*** Opening of Materials provided ***

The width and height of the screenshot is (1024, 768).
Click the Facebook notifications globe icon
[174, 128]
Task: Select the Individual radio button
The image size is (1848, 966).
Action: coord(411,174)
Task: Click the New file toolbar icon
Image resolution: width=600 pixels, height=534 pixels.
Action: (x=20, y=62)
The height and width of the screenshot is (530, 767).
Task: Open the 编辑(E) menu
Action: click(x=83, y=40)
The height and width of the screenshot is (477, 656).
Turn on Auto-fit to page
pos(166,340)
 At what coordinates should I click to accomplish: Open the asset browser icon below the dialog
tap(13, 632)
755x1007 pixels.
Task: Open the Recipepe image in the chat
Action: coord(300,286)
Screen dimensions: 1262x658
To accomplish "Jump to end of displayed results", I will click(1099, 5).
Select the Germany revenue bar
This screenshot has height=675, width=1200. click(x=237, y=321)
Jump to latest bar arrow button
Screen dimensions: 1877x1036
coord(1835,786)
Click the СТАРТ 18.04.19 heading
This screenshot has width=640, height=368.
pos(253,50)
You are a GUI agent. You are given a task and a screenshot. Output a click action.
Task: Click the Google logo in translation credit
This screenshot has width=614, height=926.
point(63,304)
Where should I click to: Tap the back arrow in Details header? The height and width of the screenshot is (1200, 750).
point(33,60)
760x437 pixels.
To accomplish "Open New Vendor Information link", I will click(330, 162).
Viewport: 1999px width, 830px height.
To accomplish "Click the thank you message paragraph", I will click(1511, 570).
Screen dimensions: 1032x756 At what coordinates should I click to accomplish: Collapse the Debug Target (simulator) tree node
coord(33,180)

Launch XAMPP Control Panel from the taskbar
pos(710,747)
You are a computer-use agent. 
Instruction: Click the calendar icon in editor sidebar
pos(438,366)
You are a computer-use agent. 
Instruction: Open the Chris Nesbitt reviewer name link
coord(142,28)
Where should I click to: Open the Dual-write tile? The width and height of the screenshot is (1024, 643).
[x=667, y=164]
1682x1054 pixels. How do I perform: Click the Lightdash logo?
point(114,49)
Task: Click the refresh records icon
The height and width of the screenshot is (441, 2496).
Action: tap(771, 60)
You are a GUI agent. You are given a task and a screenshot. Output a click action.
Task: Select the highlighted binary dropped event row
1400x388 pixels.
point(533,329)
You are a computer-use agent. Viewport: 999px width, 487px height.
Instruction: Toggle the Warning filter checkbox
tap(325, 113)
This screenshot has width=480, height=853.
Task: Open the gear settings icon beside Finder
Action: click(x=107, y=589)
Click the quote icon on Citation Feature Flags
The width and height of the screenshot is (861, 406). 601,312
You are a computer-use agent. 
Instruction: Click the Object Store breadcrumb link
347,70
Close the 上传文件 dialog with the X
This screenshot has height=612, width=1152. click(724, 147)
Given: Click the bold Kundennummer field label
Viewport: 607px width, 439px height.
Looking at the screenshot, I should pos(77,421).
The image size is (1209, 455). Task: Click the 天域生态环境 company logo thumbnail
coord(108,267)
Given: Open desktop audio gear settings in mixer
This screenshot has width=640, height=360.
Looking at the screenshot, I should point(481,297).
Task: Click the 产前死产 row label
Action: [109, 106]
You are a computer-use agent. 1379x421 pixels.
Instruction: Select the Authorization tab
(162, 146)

*** Close of Materials provided ***

:: Work instructions ::
In the data above, each line holding "Jump" is to be found and copied.

:: Task response ::
To accomplish "Jump to end of displayed results", I will click(1099, 5).
Jump to latest bar arrow button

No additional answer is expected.